政府が、能登半島地震からの復旧・復興を進めるため、2024年度予算案に盛り込まれた予備費について、現状の5000億円から1兆円に倍増させる方針を固めたことが10日、分かった。財源として新規国債発行額を増やす。変更した予算案を16日に閣議決定し、26日召集予定の通常国会に提出する。
予備費は自然災害や経済危機などの不測の事態に備え、使い道をあらかじめ定めずに予算に計上する。政府は9日、被災地の要請を待たず物資を緊急輸送する「プッシュ型支援」に充てるため、23年度予算の一般予備費から47億3790万円の支出を決定。岸田文雄首相は追加対応として、24年度予算案の予備費増額も鈴木俊一財務相に指示していた。

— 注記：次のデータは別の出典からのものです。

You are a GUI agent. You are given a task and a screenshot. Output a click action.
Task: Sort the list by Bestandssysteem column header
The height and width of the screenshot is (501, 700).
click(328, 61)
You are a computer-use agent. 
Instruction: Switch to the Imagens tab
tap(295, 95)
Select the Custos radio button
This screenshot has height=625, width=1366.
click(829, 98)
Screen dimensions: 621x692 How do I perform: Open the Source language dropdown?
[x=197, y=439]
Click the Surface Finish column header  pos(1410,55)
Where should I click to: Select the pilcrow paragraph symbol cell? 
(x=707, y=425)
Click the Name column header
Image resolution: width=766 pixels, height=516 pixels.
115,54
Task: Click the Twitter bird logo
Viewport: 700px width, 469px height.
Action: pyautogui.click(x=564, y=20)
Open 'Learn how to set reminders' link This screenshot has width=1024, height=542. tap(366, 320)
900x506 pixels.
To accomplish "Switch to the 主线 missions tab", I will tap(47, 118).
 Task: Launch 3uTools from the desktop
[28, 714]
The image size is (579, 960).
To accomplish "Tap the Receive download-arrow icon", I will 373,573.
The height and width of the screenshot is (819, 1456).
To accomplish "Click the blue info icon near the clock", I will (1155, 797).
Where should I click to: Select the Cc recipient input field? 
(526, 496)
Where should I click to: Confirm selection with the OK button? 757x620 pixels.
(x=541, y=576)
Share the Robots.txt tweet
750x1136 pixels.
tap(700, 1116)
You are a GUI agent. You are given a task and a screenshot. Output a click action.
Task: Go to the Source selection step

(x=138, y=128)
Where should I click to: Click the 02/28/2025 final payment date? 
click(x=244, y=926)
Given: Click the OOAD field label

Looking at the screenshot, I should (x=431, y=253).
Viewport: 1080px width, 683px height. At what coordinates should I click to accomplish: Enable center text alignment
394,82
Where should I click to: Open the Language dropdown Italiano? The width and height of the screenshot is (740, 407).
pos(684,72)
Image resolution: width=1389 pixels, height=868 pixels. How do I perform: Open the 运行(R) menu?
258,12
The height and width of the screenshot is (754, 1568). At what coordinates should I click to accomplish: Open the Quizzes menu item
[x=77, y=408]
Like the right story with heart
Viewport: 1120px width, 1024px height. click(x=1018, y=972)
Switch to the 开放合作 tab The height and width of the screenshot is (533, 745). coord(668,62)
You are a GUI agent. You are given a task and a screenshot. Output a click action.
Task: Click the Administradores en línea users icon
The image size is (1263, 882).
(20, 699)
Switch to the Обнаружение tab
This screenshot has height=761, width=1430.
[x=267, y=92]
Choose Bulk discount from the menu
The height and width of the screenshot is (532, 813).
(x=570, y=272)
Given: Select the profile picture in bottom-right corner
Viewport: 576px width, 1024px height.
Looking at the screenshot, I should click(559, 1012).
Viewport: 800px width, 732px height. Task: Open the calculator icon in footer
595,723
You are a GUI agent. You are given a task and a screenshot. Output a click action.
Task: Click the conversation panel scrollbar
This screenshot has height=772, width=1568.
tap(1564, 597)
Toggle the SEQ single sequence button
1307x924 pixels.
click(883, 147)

23年12月22日に閣議決定した24年度予算案の一般会計総額は112兆717億円と過去2番目の規模。決定した予算案を短期間で変更し、閣議決定をし直すのは異例の対応となる。被災地でインフラ復旧など財政需要が一段と高まるとみて、予備費を倍増させる。
岸田政権は当面、予備費を通じた機動的な支援に重点を置く。23年度予算の一般予備費は約4600億円残っている。3月末まではこれを活用し、被災地の生活やなりわいの再建に向けた支援パッケージなどの費用を賄い、4月以降は24年度予算で対応する方針だ。